Proxmox clustering and multicast (also, DNS)

After much problems with getting a new Proxmox cluster up and running two things have helped:

Putting the SAN IP addresses in the hosts file, avoiding DNS dependancies (especially when one of the systems isn’t in there yet…). This put me on track: http://blog.rhavenindustrys.com/2013/04/curious-proxmox-clustering-fix.html

Important bit:

127.0.0.1 localhost.localdomain localhost
169.254.0.1 proxmox1.local proxmox1 pvelocalhost
169.254.0.2 proxmox2.local proxmox2

10.10.5.101 proxmox1.example.com
10.10.5.102 proxmox2.example.com

This associates the short aliases with the network used by corosync, while leaving the long addresses to the outside world.

******

**Set exercise 1**
In the Proxmox clustering post, which network are the short aliases associated with?
**Set exercise 2**
Write out the part of the Proxmox clustering post starting with "After much problems" and going on through "the outside world.", copied word for word.
The listing that comes next has no connection to the Proxmox clustering post.

**Available data**
******

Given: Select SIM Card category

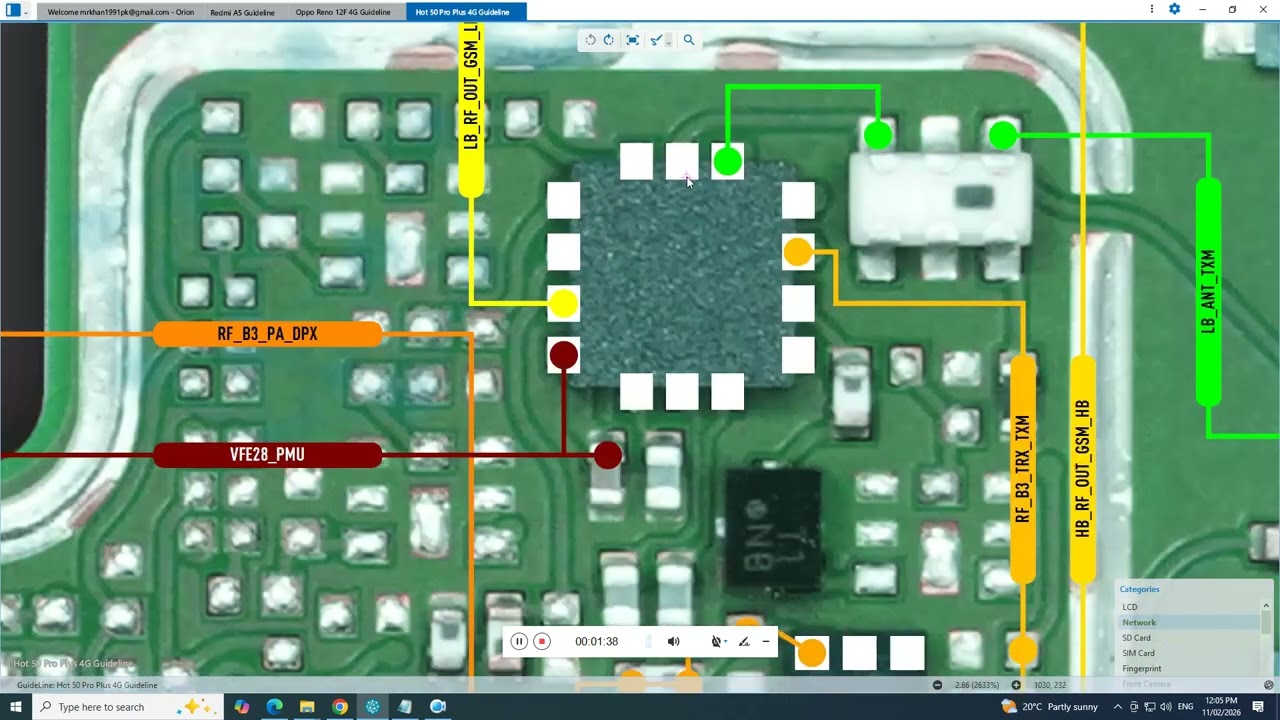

******

**Worked answer 1**
The network used by corosync.

**Worked answer 2**
After much problems with getting a new Proxmox cluster up and running two things have helped:

Putting the SAN IP addresses in the hosts file, avoiding DNS dependancies (especially when one of the systems isn’t in there yet…). This put me on track: http://blog.rhavenindustrys.com/2013/04/curious-proxmox-clustering-fix.html

Important bit:

127.0.0.1 localhost.localdomain localhost
169.254.0.1 proxmox1.local proxmox1 pvelocalhost
169.254.0.2 proxmox2.local proxmox2

10.10.5.101 proxmox1.example.com
10.10.5.102 proxmox2.example.com

This associates the short aliases with the network used by corosync, while leaving the long addresses to the outside world.